Anticoagulation for Mechanical Heart Valves
All patients with mechanical heart valves require lifelong anticoagulation with a vitamin K antagonist (VKA) such as warfarin to prevent potentially fatal valve thrombosis and thromboembolic events. 1
Rationale for Anticoagulation
Mechanical heart valves necessitate anticoagulation for several key reasons:
- The thrombogenicity of the intravascular prosthetic material
- Abnormal flow conditions created by mechanical valves, with:
- Zones of low flow within valve components
- Areas of high-shear stress causing platelet activation
- Risk of valve thrombosis and embolic events
Research demonstrates that anticoagulation with a VKA significantly reduces:
- Valve thrombosis (relative risk: 0.11; 95% CI: 0.07-0.2)

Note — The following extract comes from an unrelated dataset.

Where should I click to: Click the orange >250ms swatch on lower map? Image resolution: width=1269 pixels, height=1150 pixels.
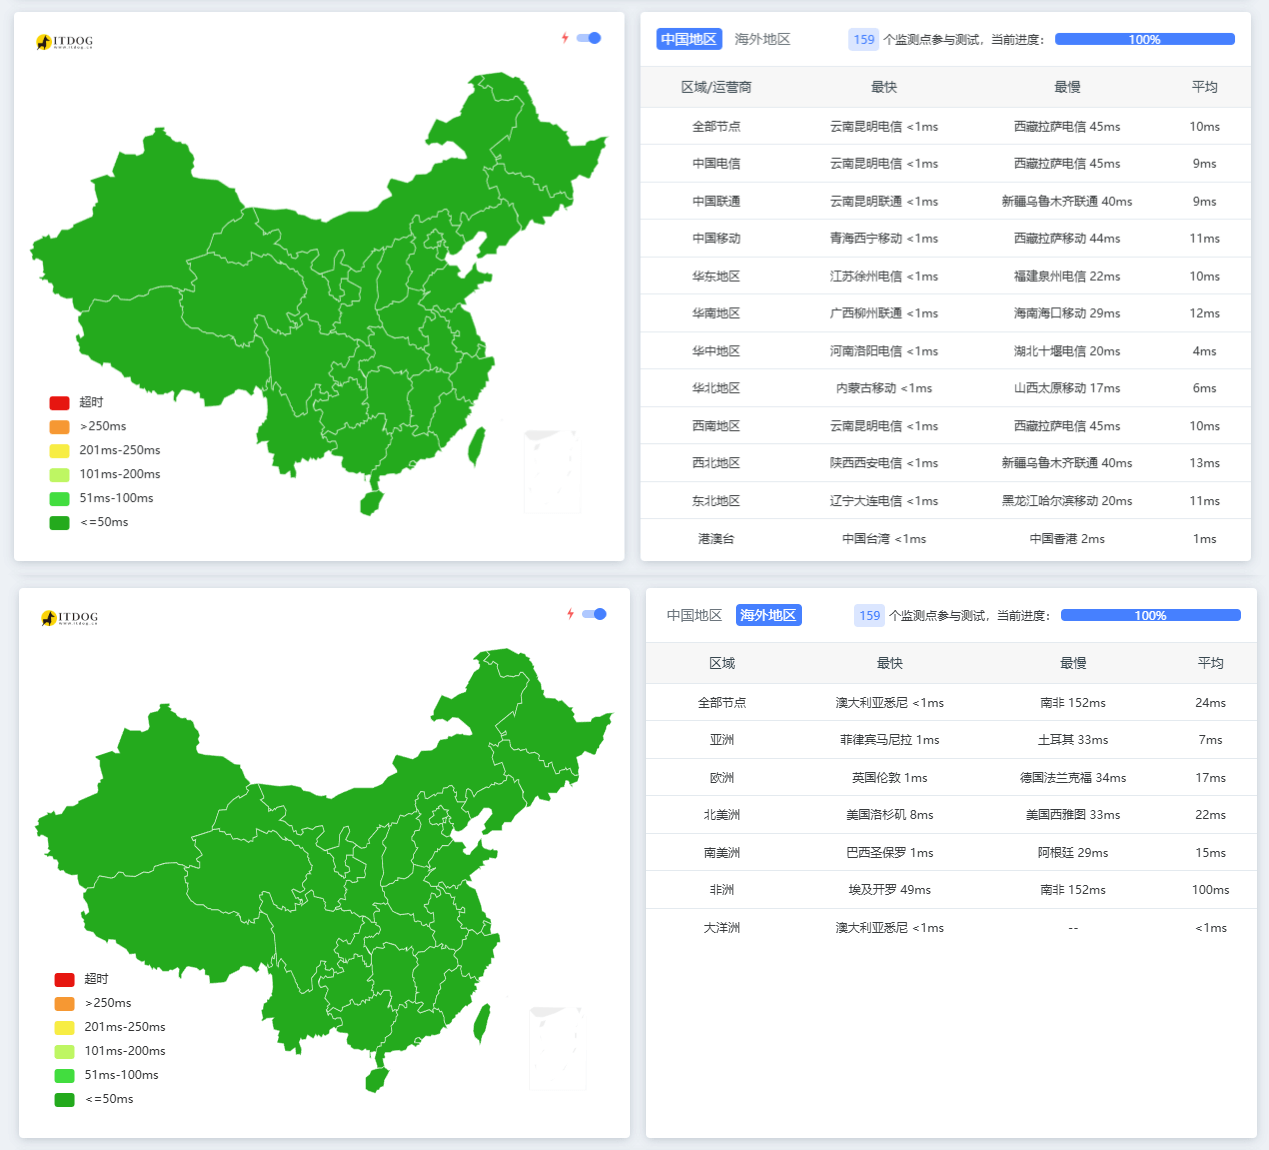65,1004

- Thromboembolic events (relative risk: 0.21; 95% CI: 0.16-0.27) 1
Target INR Ranges
The target INR varies based on valve position and patient risk factors:
Aortic Position
- For bileaflet mechanical AVR without risk factors: INR 2.0-3.0 (target 2.5) 1, 2
- For older-generation mechanical AVR (ball-cage or tilting disc): INR 2.5-3.5 (target 3.0) 2
Mitral Position
- For all mechanical mitral valves: INR 2.5-3.5 (target 3.0) 3, 2
- Higher targets are needed due to increased thrombogenicity in the mitral position
Additional Risk Factors
For patients with:
- Previous thromboembolism
- Atrial fibrillation
- Hypercoagulable conditions
- Left ventricular dysfunction
- Multiple mechanical valves
Consider maintaining the higher end of the recommended INR range and adding aspirin therapy 1, 3
Adjunctive Therapy
- Low-dose aspirin (75-100 mg daily) is recommended in addition to warfarin for patients with mechanical heart valves who have low bleeding risk 1
- The addition of aspirin reduces thromboembolic risk but increases bleeding risk approximately 1.5-fold 3
Contraindicated Medications
- Direct oral anticoagulants (DOACs) are contraindicated in patients with mechanical heart valves:
Management During Procedures
For patients requiring procedures:
- Minor procedures with easily controlled bleeding: Continue VKA with therapeutic INR 1
- For bileaflet mechanical AVR without risk factors: Temporary interruption without bridging is reasonable 1
- For higher-risk valves (mitral position, older-generation valves) or patients with risk factors: Bridging with heparin is recommended when INR is subtherapeutic 1
Common Pitfalls and Caveats
Inadequate anticoagulation: Maintaining consistent therapeutic INR is essential; fluctuations increase complication risk 1
Inappropriate DOAC use: Never substitute DOACs for warfarin in mechanical valve patients 1
Interrupting anticoagulation: Bridging therapy decisions should be individualized based on valve type, position, and patient risk factors 1
Monitoring challenges: Specify a single INR target for each patient with an acceptable range of 0.5 INR units on each side to reduce the likelihood of consistently being at range boundaries 1
Emergency situations: For patients requiring emergency procedures, 4-factor prothrombin complex concentrate can be used to rapidly reverse anticoagulation 1
The evidence is clear and consistent across multiple guidelines that mechanical heart valves require lifelong anticoagulation with VKAs to prevent potentially devastating thromboembolic complications and valve thrombosis, with the specific INR target determined by valve position and patient risk factors.